------ Records for the task

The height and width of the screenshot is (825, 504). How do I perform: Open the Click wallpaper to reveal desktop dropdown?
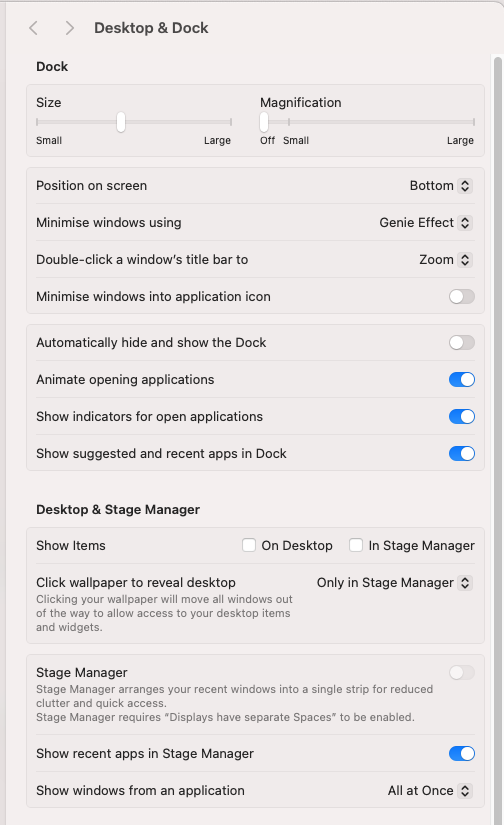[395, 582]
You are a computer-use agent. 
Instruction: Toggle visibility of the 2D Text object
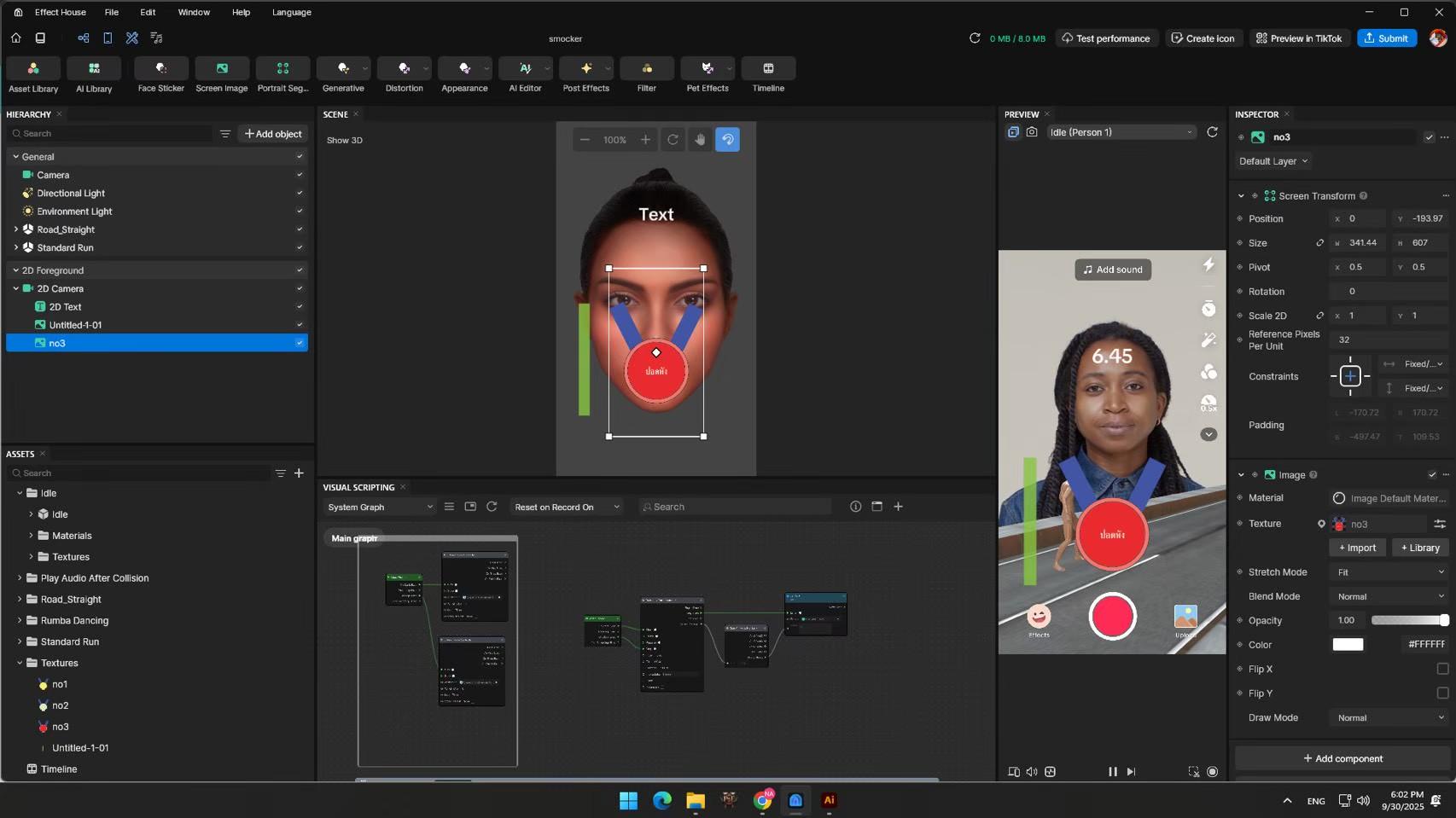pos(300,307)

------------
------ Records for the task

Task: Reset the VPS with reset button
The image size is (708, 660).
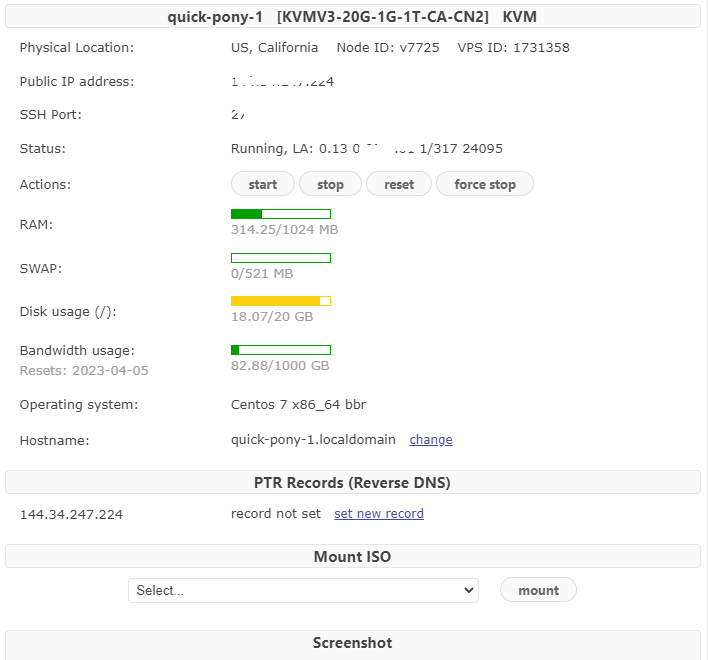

------------

* Requirement: The lines above from the one containing "Task: Reset the VPS with reset button" through the one containing "The image size is (708, 660)." are to be set down exactly, and no others.

* Exercise response:
Task: Reset the VPS with reset button
The image size is (708, 660).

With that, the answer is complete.